Armed with signs and megaphones, more than 200 graduate students, research assistants, teaching assistants and instructors left classes Wednesday to protest a tax reform package being considered in Congress.
Those marching said the tax plan would sharply increase graduate students’ tax burden and called on the University of Minnesota to address current graduate student conditions.
The Senate is expected to vote on its version of the tax plan this week. The House already passed its version of the tax bill on Nov. 16, with 13 Republican representatives voting no.
“I want to see this tax plan go down,” said Shannon Negaard, a University mathematics graduate student attending Wednesday’s walkout.
Under the tax plan, graduate students’ annual tuition stipends would count toward their taxable income – leading to deeper out-of-pocket costs.
As a graduate student, Negaard said she doesn’t make much money so “taking more out of our paycheck just doesn’t make any sense.”

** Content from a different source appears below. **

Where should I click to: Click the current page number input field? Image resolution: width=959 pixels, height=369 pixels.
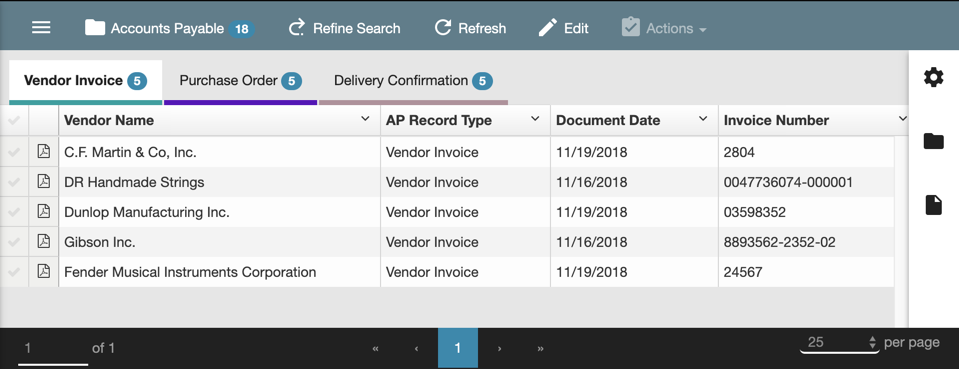[53, 349]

“Tuition isn’t really a benefit we feel until we get our degree,” she said.
Michael Soto, a University sociology graduate student, said at the march the stipend graduate students receive is “barely manageable.”
Soto saved money for 10 years prior to graduate school but said he still has to work an extra job to afford his education.

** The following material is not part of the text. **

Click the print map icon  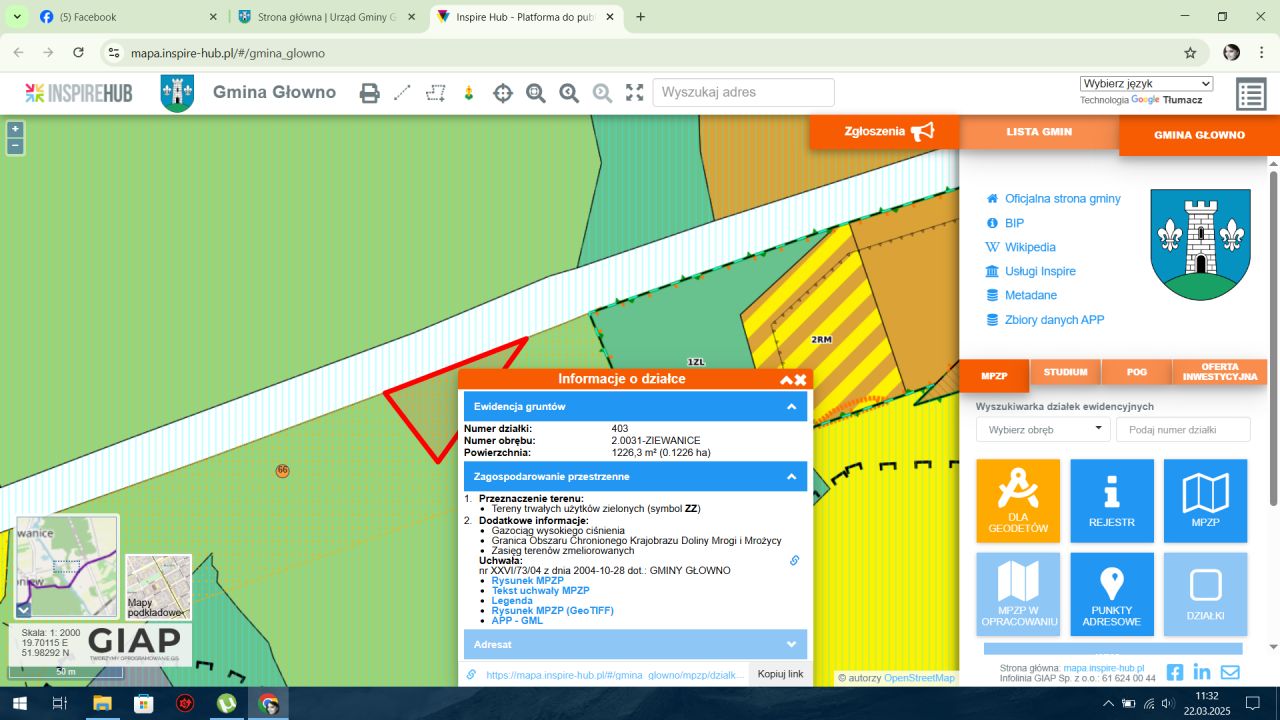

“An additional tax would just be too overwhelming,” he said.
Organized by UMN Grads United, marchers chanted “grad power” as they made the walk from Coffman Memorial Union to Morrill Hall, which houses University President Eric Kaler’s office.

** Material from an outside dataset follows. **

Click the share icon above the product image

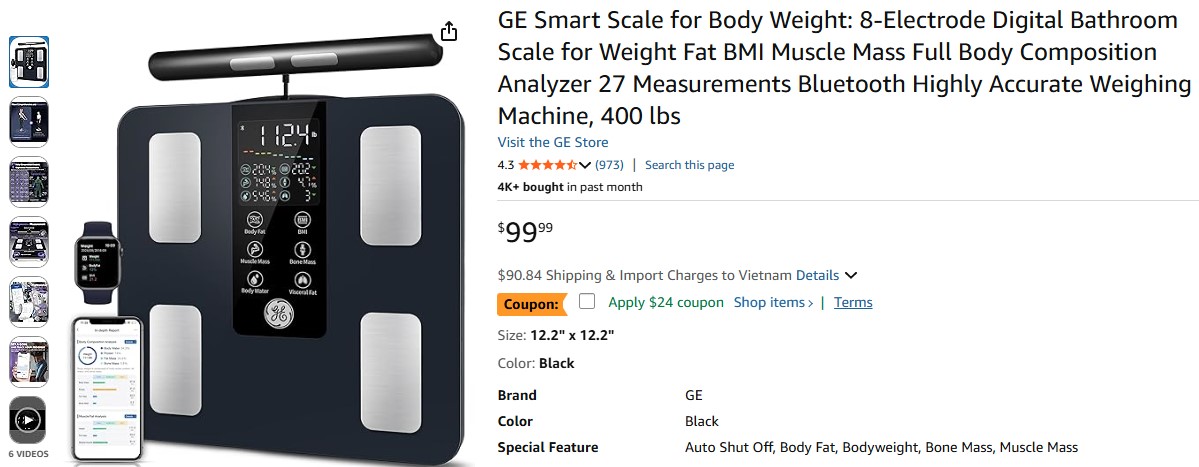[449, 32]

The group called on Kaler and Dean of Graduate Education Scott Lanyon to take further steps to protect graduate students.
Grads United Organizer Elena Gambino said the University has encouraged students to contact local lawmakers but added campus officials still need to “ramp up that pressure.”
The University also needs to address the conditions that “make [graduate students] so vulnerable to attacks like this,” Gambino said. Graduate students face low wages and high fees, she said.
“We see this tax issue as being a symptom of this broader problem,” Gambino said.
Addressing the crowd, international sociology graduate student Snigdha Kumar said international students already face higher student fees, taxes and costs associated with moving to the United States.
Plus, she said, international students often send money back home to their families.
If passed, Kumar said the bill “will force many of us to drop out.”
Oanh Nguyen, a political science graduate student, said international students also don’t have the ability to contact lawmakers because they don’t have full citizenship rights.
“We need to start thinking about ways that grad students can act politically… beyond that one particular route,” Nguyen said.